Sadece tek bir tür rootkit'e karşı mı?
- Hayır, tüm rootkitlere karşı. Zaten rootkit teknolojilerinde çok fazla çeşitlilik yok. Üç ila beş yöntem var, bunlardan birini kullanmak zorundasınız. O yüzden de başa çıkması kolay.
Kimi hükümetlerin çok tehlikeli virüsleri diğer hükümetlerin üretim tesislerine bulaştırdıklarını biliyoruz. Hackerların kişisel çabasıyla değil de hükümetler çapında bir şey olması, tehlikenin boyutunu artırıyor mu?
- Öncelikle, bizler zararlı bir kod bulduğumuzda bunu analiz eder, kimler için nasıl bir tehlike potansiyeli içerdiğine, neleri çaldığına bakarız.

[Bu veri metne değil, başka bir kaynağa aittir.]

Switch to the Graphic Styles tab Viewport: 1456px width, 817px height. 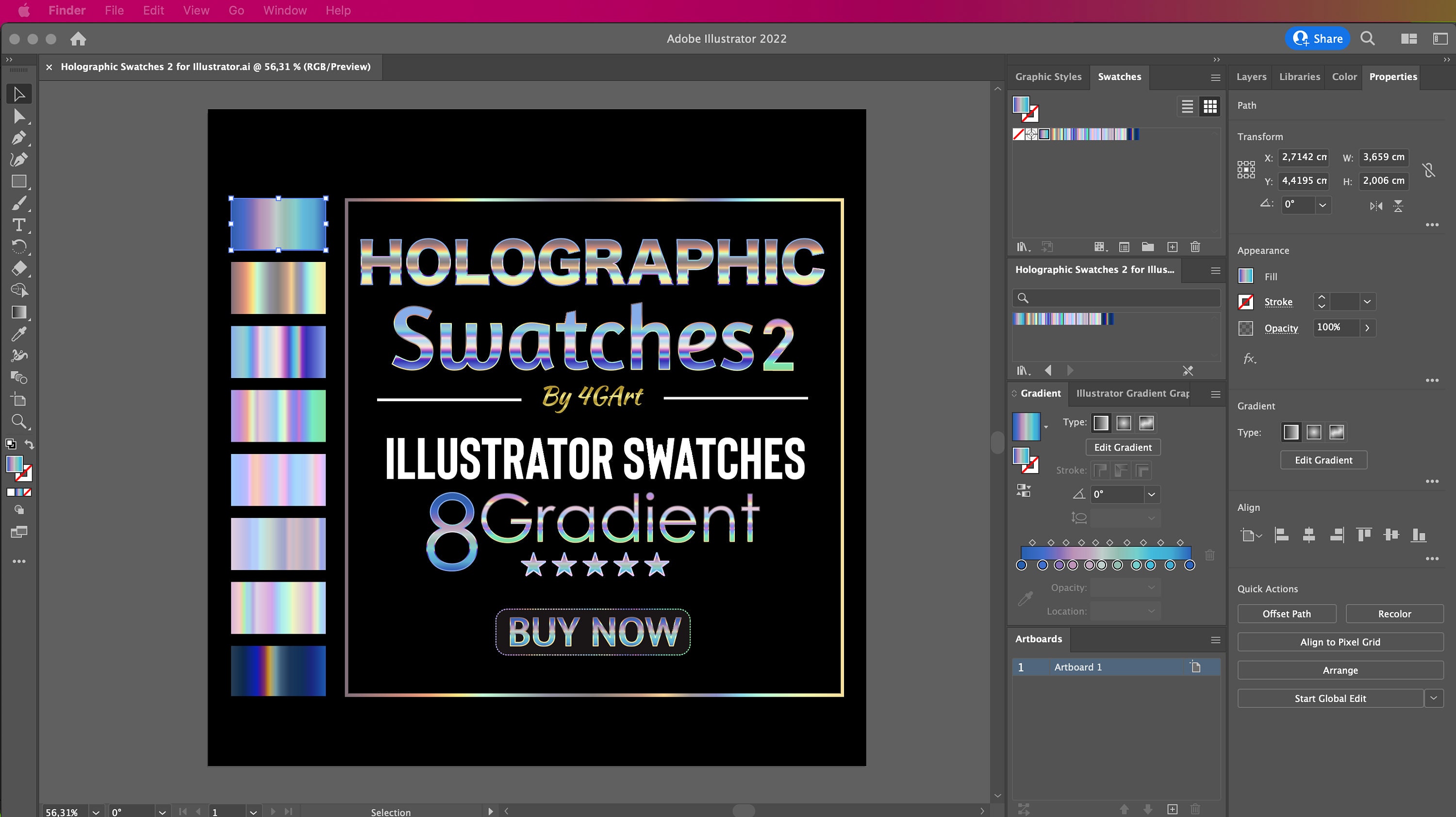(x=1048, y=77)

Bizim için Truva atı, Truva atıdır; ister siber suçlular tarafından yazılmış olsun ister hükümetler.
Kanunların daha sıkı uygulanması lazım
Son olarak, Türk okurlara, Türk kullanıcılara, muhtemel Türk müşterilere söylemek istediğiniz bir şey var mı?

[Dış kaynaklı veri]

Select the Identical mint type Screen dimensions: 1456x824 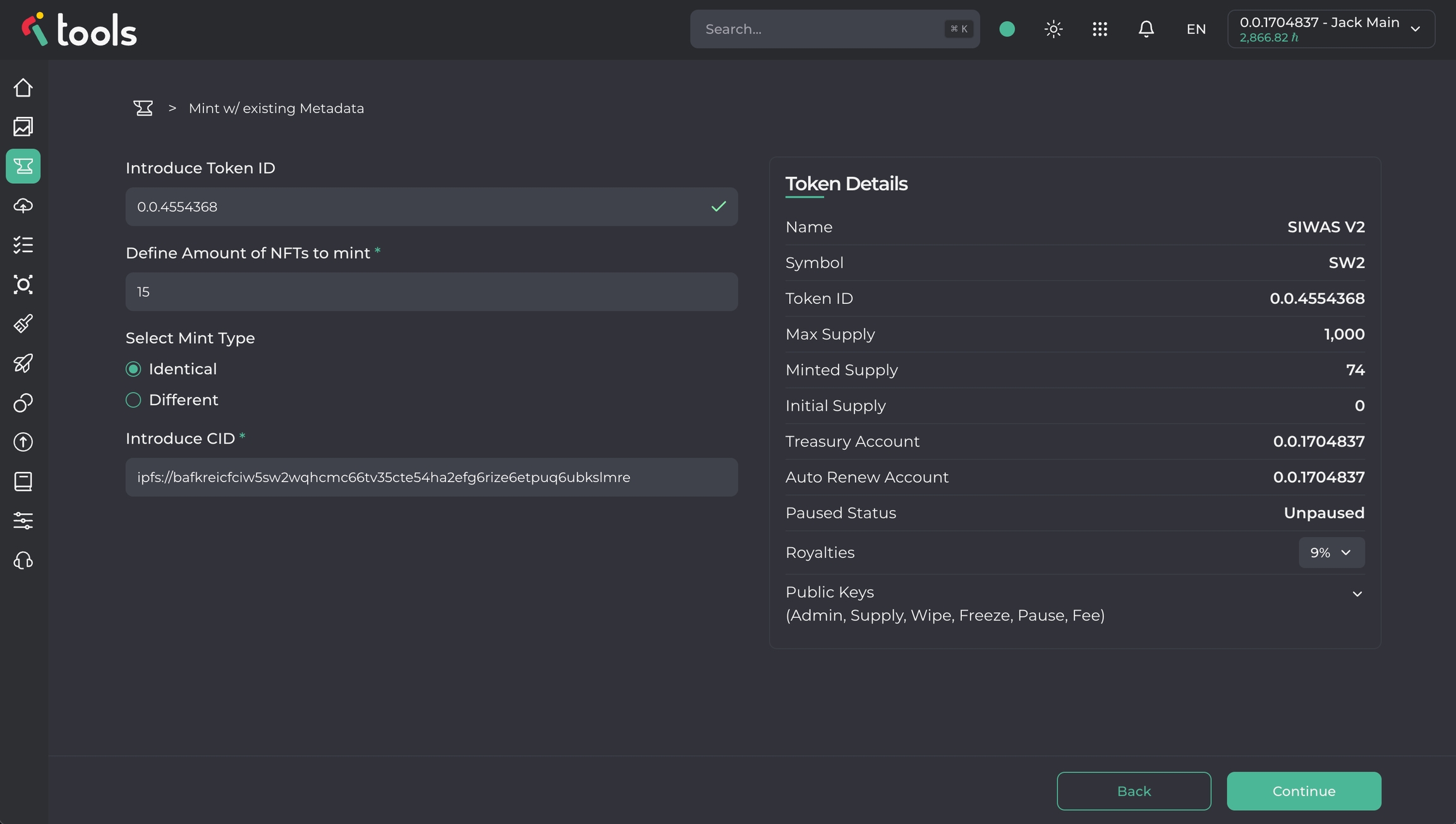coord(133,369)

- Türkiye ilginç bir ülke. Önümüzeki on yıl içinde sadece bölgesinde lider olmakla kalmayacak, uluslararası ilişkiler alanına da damgasını vuracak. Çok iyi bir ekonomik gelişme sergiliyorsunuz. İnternet kullanan çok kişi var. Tam rakamı bilmemekle birlikte, sanırım Türkiye Avrupa'da en çok internet kullanıcısı olan ikinci ülke. Birincisi Rusya. İnternetle yeni tanışan bir sürü insanınız var. Diğer şirketlerin de ilgisini çekiyorsunuz. Örneğin Rus şirketi Yandex, Türkiye pazarına yeni girdi. Sosyal ağlar konusunda sizler de Rus kullanıcıların yaşadıklarını yaşayacaksınız. Milyonlarca sosyal ağ kullanıcısı saldırıya uğruyor. Türkiye maalesef siber suçlular bakımından bir cennet. Dünyada bir numarada Çin, iki numarada elbette Rusça konuşan ülkeler var. Üçüncü sıra, Güney Amerika'nın. Dördüncü sırada ise Türk siber suçlular. Ama ileride üçüncü, hatta ikinci sıraya yükselmeleri kuvvetle muhtemel. O yüzden önlem almak için şimdi iyi bir zaman. Benim fikrim bu.
Bu nasıl engellenebilir?
- Devletin kanunları daha sıkı uygulaması lazım. Siber suçlulara yönelik özel operasyonlar düzenlenmeli. Mesela Red Hack'e karşı yapılan operasyon epey bir ses getirdi ve Türk polisinin artık bu konuda deneyimi var.